(Saved entries)
* * * * * * *
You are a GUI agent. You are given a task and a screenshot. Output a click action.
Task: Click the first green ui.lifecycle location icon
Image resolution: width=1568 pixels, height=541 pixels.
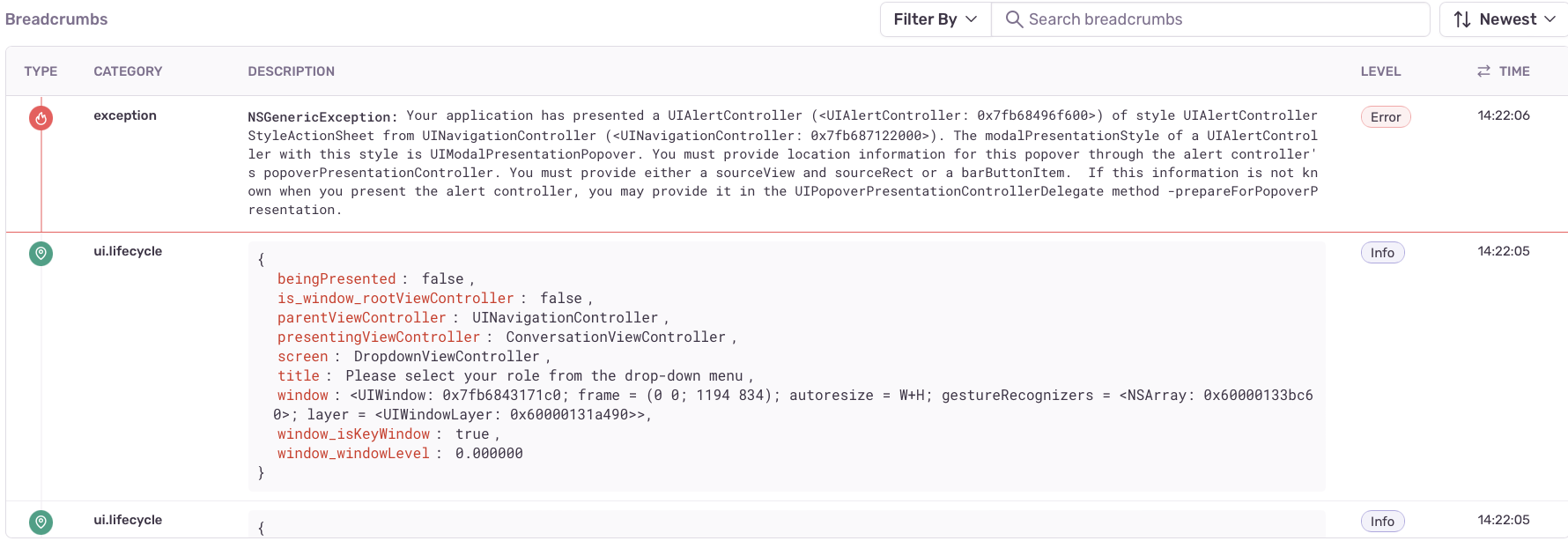coord(41,254)
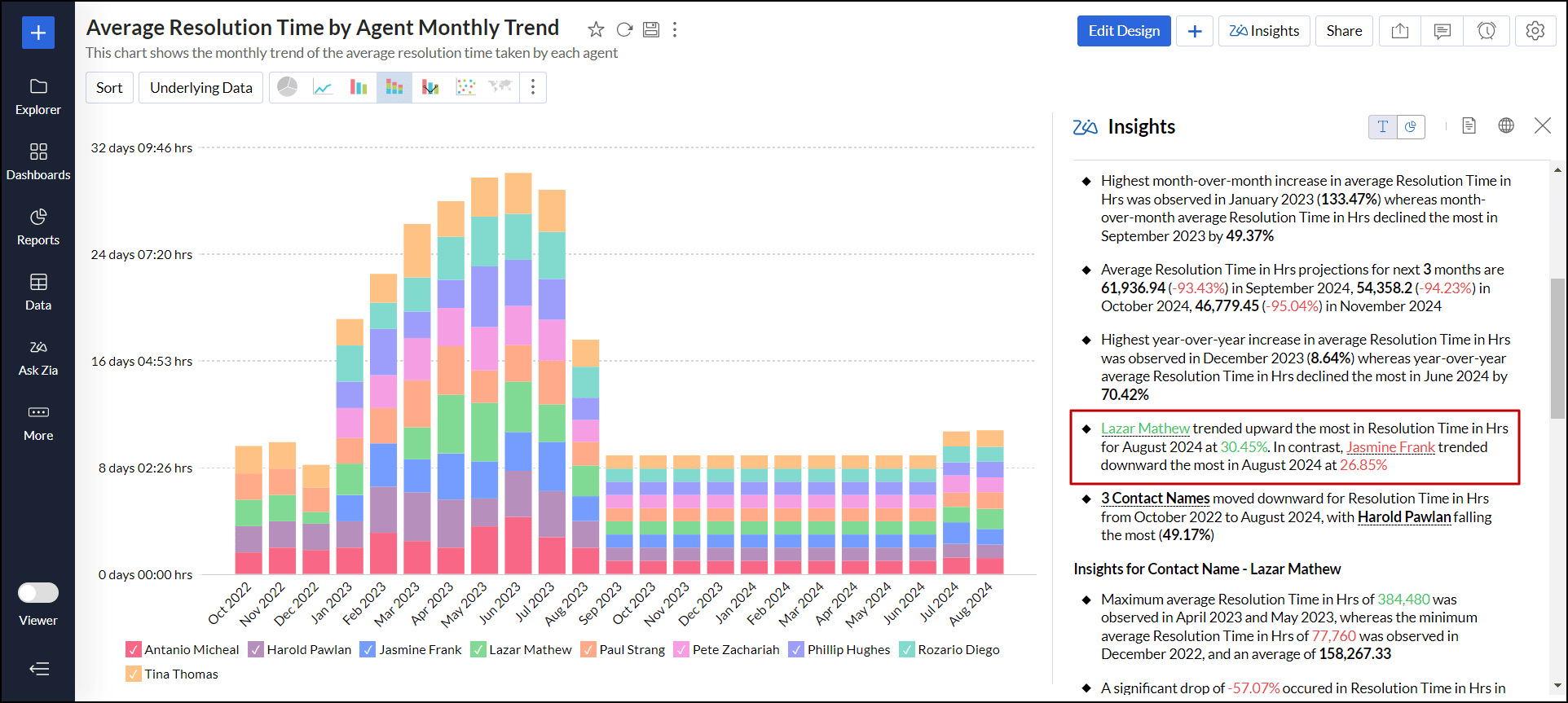The width and height of the screenshot is (1568, 703).
Task: Open the settings gear icon
Action: pos(1535,31)
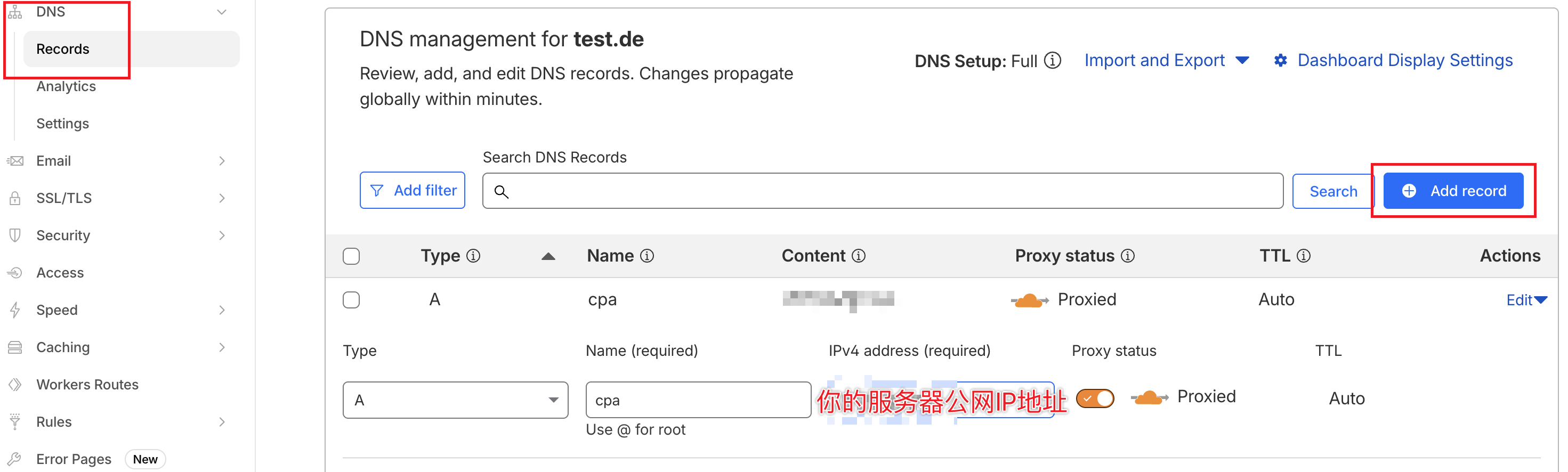This screenshot has height=472, width=1568.
Task: Click the TTL column info icon
Action: (1304, 256)
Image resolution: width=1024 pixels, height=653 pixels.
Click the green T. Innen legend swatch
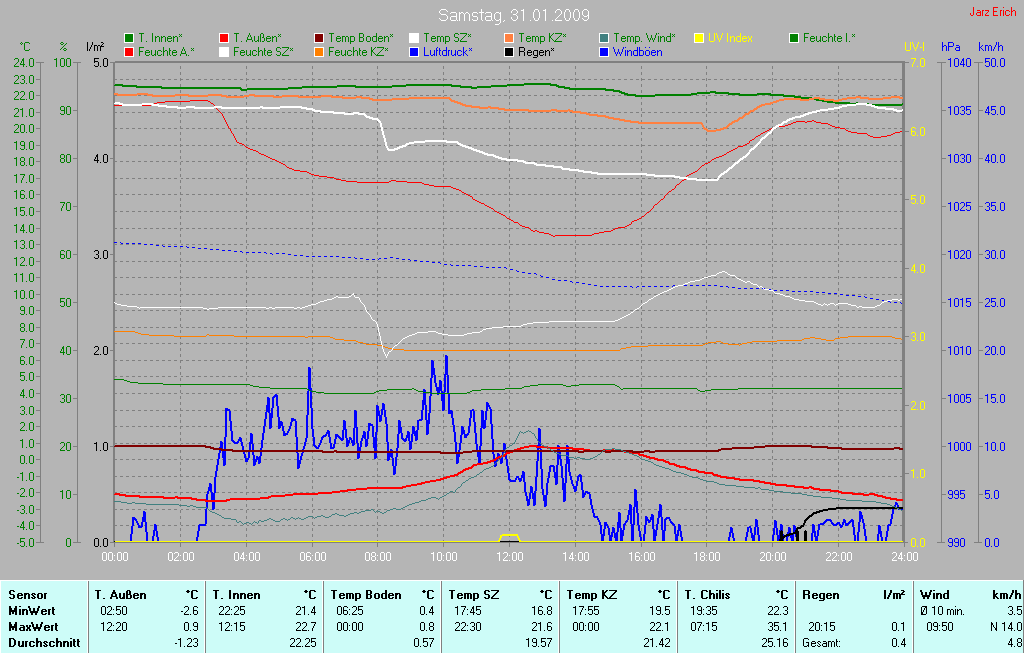129,38
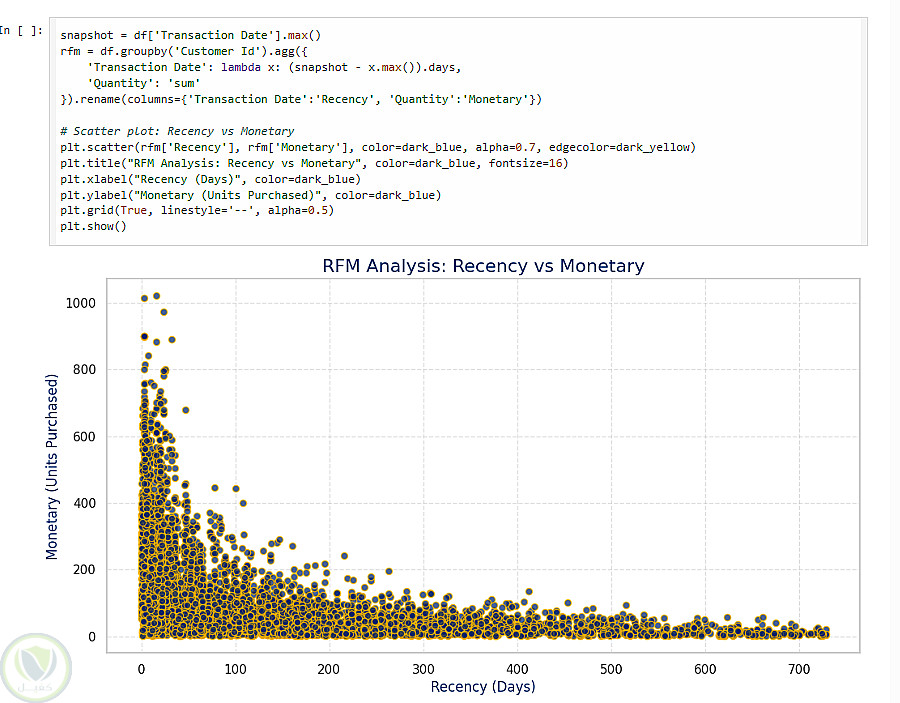
Task: Click the plt.ylabel code line
Action: pyautogui.click(x=250, y=196)
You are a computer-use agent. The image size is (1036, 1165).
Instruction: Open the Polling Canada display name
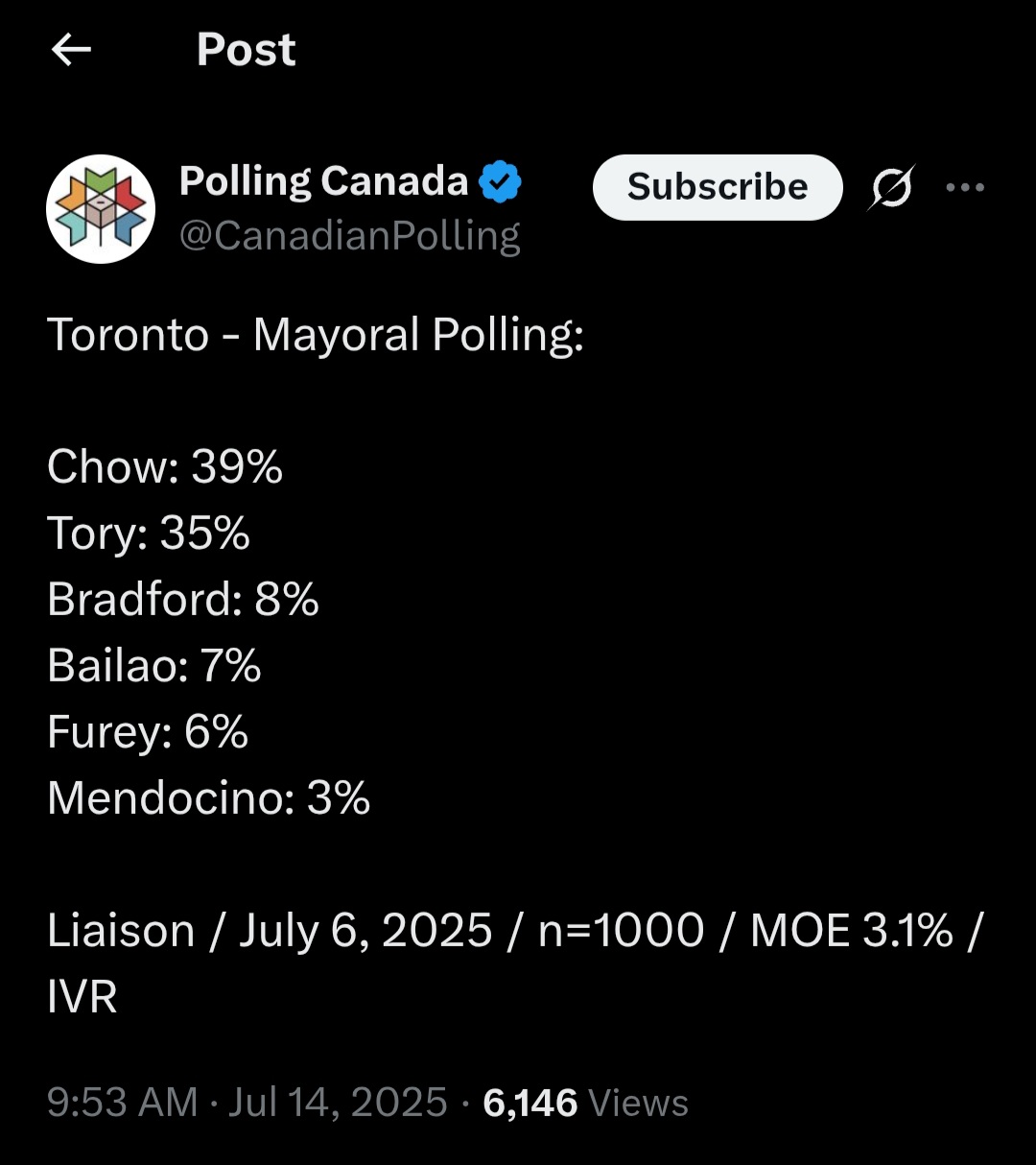pyautogui.click(x=323, y=181)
* * * * * * *
Exercise brief »
When you print the entries, keep every line exactly as it is and drop the pictures.

Solution to the problem »
You are a GUI agent. You are given a task and a screenshot. Output a click action.
Task: Click the first green ui.lifecycle location icon
Image resolution: width=1568 pixels, height=541 pixels.
coord(41,254)
The width and height of the screenshot is (1568, 703).
Task: Open the settings gear icon
Action: pos(1535,31)
This screenshot has height=472, width=1568.
Task: Click the TTL column info icon
Action: (1304, 256)
Image resolution: width=1024 pixels, height=653 pixels.
Click the green T. Innen legend swatch
129,38
Task: Click the plt.ylabel code line
Action: pyautogui.click(x=250, y=196)
You are a computer-use agent. The image size is (1036, 1165).
Instruction: Open the Polling Canada display name
pyautogui.click(x=323, y=181)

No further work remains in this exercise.